Extracted data entries:
↓
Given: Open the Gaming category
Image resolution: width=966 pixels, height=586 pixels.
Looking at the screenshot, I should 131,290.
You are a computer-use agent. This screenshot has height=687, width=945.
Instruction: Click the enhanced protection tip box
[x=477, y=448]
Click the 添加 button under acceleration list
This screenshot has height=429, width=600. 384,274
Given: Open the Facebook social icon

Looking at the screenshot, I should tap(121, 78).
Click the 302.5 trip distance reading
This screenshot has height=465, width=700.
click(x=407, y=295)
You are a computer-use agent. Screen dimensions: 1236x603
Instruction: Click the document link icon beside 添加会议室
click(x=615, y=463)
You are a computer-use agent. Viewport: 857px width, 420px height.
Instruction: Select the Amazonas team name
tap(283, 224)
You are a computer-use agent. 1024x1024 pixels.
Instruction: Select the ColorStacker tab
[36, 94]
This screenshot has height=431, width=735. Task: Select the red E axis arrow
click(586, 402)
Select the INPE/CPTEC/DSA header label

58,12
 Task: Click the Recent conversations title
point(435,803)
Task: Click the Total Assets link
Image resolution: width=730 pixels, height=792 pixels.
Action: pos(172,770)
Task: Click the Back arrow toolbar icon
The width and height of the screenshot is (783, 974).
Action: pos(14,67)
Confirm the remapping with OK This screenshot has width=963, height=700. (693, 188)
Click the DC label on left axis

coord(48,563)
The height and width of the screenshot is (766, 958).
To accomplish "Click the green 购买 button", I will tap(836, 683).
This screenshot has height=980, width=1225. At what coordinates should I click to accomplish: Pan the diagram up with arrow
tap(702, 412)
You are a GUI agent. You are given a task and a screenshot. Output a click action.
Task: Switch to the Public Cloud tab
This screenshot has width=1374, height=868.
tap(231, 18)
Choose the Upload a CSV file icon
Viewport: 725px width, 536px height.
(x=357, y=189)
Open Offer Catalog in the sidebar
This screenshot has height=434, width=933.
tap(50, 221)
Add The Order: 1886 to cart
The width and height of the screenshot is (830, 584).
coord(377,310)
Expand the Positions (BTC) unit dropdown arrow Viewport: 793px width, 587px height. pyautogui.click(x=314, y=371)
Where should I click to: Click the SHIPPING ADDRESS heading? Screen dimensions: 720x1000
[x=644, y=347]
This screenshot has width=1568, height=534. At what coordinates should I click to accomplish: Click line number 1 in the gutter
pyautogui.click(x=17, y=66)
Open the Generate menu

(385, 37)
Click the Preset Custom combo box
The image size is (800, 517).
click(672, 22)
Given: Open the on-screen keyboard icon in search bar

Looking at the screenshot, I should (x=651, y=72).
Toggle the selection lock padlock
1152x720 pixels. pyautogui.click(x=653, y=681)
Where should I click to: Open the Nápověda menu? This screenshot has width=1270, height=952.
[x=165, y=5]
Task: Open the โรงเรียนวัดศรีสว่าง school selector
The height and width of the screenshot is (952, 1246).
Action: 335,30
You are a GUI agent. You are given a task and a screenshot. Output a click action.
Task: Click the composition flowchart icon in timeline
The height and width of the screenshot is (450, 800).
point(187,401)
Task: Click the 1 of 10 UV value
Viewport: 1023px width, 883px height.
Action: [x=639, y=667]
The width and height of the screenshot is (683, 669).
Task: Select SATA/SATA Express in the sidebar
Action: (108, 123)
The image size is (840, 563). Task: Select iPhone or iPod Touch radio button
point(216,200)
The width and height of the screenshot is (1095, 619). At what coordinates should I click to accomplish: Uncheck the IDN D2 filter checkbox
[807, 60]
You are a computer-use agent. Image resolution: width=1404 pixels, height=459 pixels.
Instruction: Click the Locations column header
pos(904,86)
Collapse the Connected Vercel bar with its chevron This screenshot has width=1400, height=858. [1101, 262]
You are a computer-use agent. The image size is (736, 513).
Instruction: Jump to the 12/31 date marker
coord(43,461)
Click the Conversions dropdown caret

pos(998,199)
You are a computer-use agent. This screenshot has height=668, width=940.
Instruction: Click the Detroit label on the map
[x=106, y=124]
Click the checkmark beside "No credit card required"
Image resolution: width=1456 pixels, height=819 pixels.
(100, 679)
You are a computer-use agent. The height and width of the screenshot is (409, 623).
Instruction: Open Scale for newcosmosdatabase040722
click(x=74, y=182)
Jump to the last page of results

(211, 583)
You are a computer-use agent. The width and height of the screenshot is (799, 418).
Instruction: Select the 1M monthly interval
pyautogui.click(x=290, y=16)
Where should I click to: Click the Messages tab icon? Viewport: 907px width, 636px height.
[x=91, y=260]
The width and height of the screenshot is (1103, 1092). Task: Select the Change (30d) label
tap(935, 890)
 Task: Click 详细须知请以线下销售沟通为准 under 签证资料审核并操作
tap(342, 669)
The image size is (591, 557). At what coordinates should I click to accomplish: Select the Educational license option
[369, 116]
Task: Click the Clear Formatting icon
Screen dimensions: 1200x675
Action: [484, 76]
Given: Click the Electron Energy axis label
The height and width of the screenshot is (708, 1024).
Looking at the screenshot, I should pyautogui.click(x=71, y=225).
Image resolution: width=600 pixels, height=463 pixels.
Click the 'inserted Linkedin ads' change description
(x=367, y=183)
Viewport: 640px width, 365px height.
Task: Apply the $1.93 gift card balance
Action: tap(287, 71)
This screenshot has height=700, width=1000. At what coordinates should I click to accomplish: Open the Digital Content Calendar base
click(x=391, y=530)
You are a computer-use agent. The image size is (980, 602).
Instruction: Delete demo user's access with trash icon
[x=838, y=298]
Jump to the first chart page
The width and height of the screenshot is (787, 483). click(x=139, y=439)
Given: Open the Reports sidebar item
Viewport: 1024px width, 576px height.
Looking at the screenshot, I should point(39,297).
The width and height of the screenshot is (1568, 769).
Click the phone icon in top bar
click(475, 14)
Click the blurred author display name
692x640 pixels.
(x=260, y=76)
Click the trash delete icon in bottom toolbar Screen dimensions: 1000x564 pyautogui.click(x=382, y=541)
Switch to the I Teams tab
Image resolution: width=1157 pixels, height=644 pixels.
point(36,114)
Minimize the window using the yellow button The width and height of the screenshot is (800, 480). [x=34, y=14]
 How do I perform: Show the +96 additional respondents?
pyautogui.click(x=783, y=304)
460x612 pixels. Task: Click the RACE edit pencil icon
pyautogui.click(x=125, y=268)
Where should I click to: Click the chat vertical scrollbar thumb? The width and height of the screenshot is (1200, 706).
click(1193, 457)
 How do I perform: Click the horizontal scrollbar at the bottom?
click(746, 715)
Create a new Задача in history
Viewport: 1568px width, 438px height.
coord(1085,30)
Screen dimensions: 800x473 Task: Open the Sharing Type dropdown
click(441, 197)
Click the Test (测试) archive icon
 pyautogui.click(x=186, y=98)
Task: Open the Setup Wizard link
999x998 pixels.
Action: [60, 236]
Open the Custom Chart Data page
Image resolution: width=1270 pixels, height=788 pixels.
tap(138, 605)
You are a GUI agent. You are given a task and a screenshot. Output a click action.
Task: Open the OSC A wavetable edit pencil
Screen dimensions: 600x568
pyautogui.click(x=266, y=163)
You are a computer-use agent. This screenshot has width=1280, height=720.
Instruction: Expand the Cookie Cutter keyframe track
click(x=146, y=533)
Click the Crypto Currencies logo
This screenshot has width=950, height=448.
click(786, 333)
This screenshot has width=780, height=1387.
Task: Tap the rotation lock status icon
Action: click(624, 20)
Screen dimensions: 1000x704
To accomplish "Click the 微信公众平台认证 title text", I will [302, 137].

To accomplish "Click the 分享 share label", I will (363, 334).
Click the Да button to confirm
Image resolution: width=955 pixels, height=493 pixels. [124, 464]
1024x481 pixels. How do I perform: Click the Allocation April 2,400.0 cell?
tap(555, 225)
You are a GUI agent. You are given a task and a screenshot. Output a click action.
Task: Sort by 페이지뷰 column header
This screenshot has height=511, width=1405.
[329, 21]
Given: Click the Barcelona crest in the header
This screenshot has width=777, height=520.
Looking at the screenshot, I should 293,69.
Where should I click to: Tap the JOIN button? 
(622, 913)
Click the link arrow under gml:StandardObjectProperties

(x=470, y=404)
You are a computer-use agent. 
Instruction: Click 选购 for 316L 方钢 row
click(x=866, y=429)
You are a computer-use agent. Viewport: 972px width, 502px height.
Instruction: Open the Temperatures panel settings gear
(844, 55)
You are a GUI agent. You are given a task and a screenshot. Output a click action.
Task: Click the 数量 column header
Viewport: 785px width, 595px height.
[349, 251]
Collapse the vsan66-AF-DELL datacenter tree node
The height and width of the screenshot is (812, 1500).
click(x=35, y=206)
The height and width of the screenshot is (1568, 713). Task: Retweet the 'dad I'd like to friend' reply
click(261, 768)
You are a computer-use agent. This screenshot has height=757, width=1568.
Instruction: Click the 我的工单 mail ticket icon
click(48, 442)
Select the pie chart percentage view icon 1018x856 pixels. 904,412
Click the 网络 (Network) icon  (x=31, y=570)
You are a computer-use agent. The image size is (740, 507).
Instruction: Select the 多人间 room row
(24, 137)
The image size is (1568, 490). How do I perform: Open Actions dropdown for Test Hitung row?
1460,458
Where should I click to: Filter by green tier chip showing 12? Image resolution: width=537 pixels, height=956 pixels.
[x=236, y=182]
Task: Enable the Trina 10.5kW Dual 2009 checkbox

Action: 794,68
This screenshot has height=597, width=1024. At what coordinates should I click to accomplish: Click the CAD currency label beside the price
↑
Directions » Please give again the lines above between the line holding "Task: Click the Clear Formatting icon" and the line holding "The width and height of the screenshot is (1568, 769).", inclusive, exactly as they are and with nothing added.

Answer space »
Task: Click the Clear Formatting icon
Screen dimensions: 1200x675
Action: [484, 76]
Given: Click the Electron Energy axis label
The height and width of the screenshot is (708, 1024).
Looking at the screenshot, I should pyautogui.click(x=71, y=225).
Image resolution: width=600 pixels, height=463 pixels.
Click the 'inserted Linkedin ads' change description
(x=367, y=183)
Viewport: 640px width, 365px height.
Task: Apply the $1.93 gift card balance
Action: tap(287, 71)
This screenshot has height=700, width=1000. At what coordinates should I click to accomplish: Open the Digital Content Calendar base
click(x=391, y=530)
You are a computer-use agent. The image size is (980, 602).
Instruction: Delete demo user's access with trash icon
[x=838, y=298]
Jump to the first chart page
The width and height of the screenshot is (787, 483). click(x=139, y=439)
Given: Open the Reports sidebar item
Viewport: 1024px width, 576px height.
Looking at the screenshot, I should point(39,297).
The width and height of the screenshot is (1568, 769).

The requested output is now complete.